Work instruction A:
In the early learning text, rewrite the paragraph beginning "Play is children's work" as a short bulleted list that keeps its main facts.
Work instruction B:
Translate this sentence from the early learning text into Spanish: "The human brain is unfinished at birth."
Work instruction C:
Extend the early learning text about Lilycroft Nursery School, starting right after its final sentence.

“How parents relate to their children from the moment of birth and the activities they do with them inside and outside the home during their early years has a major impact on children’s later social, emotional and intellectual development.”
“In recent years, technological advances have enabled important new discoveries to be made about the growth of the human brain, demonstrating that a young child’s experiences have a neurological, as well as a psychological, impact on their long-term development. The human brain is unfinished at birth. A baby’s brain develops at an astonishing pace; it develops from 25 per cent at birth to 80 per cent of the fully formed brain by the age of three.” - Early Home Learning, A Brief Guide for Practitioners
At Lilycroft Nursery School for children from two to five we will support you as parents to provide a wide range of experiences that build the foundations from which your babies and young children can grow to achieve their full potential.
Play is children’s work. Play is the way children learn new skills and make sense of their world. The activities in the diagrams below, have been identified in research * as having a marked impact on children’s learning. *Derived from research including the EPPE study (Sylva et al., 2004)

Excerpted data:

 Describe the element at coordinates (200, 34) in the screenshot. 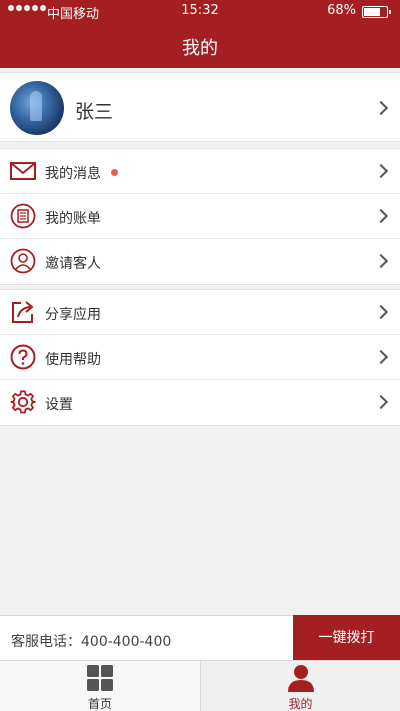

I see `header: 中国移动 15:32 68% 我的` at that location.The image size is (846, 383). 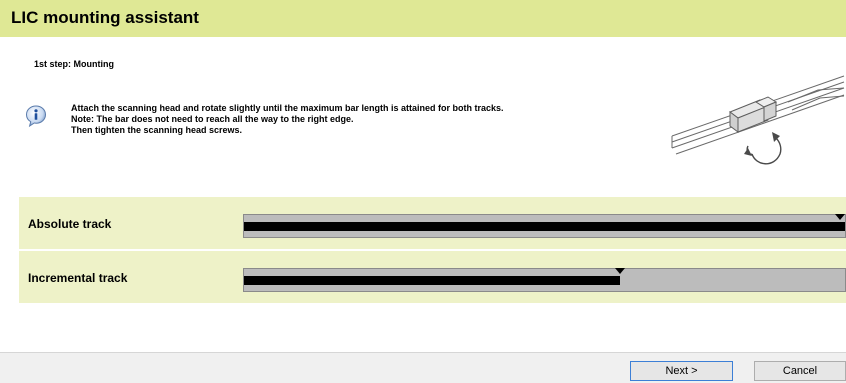 I want to click on window-title: LIC mounting assistant, so click(x=105, y=18). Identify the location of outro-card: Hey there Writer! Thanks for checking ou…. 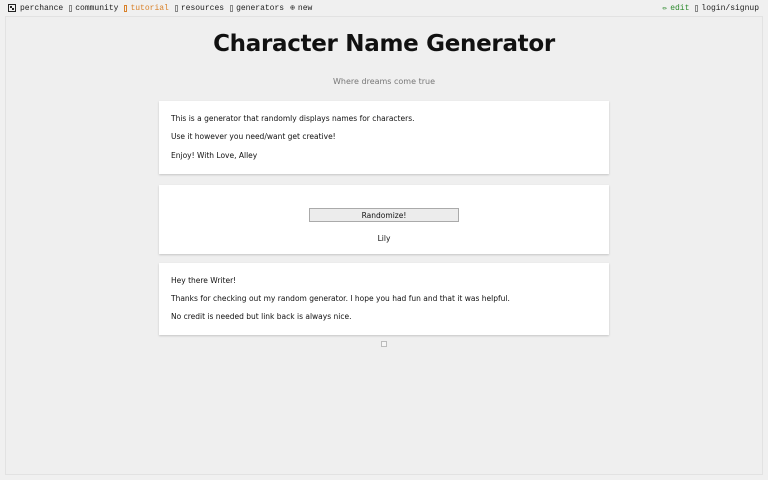
(384, 299).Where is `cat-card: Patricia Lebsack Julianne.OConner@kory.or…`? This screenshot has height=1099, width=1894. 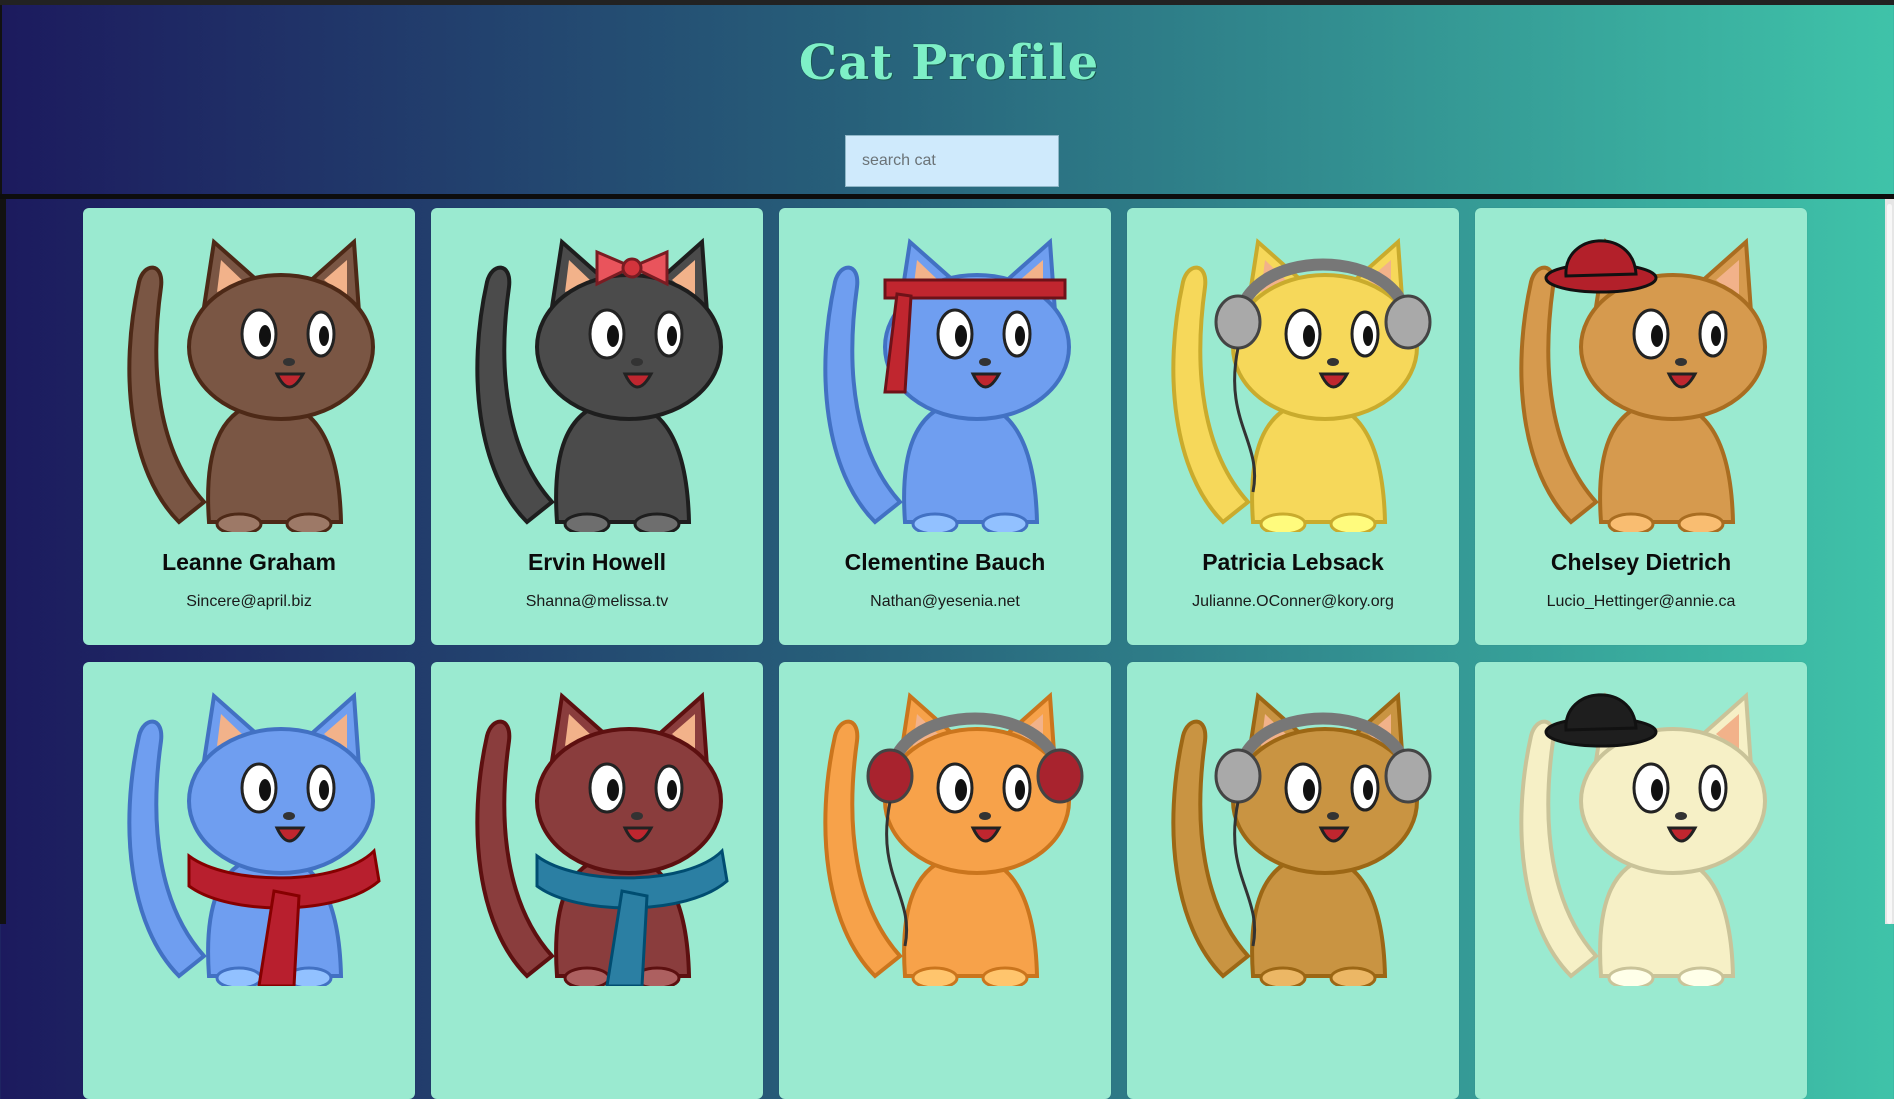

Task response A:
- Play is children's work.
- Through play, children learn new skills and make sense of their world.
- Research has identified the activities in the diagrams below as having a marked impact on children's learning.
- This research includes the EPPE study (Sylva et al., 2004).

Task response B:
El cerebro humano no está terminado al nacer.

Task response C:
Through involving you from the start and throughout your child’s time with us, asking you questions about your child, talking to you about the ways in which you child learns and what they are interested in, we aim to work with you so that you can support your child’s learning in the best ways possible, both at home and at nursery.
We will invite you to attend ‘Learning Together Workshops’ where we will model how we support children’s learning through play, early language acquisition, creativity, practical maths and much much more. We aim to show you how much fun learning with your child can be and give you lots of practical tips and ideas.
Evidence suggests that parental involvement in early learning has a greater impact on children’s wellbeing and achievement than any other factor, such as family income, parental education or school environment* You are the most important influencing factor in your child’s future and learning together in these earliest years really does count! *(Gutman and Feinstein, 2007; Sylva et al., 2004; Desforges and Abouchaar, 2003)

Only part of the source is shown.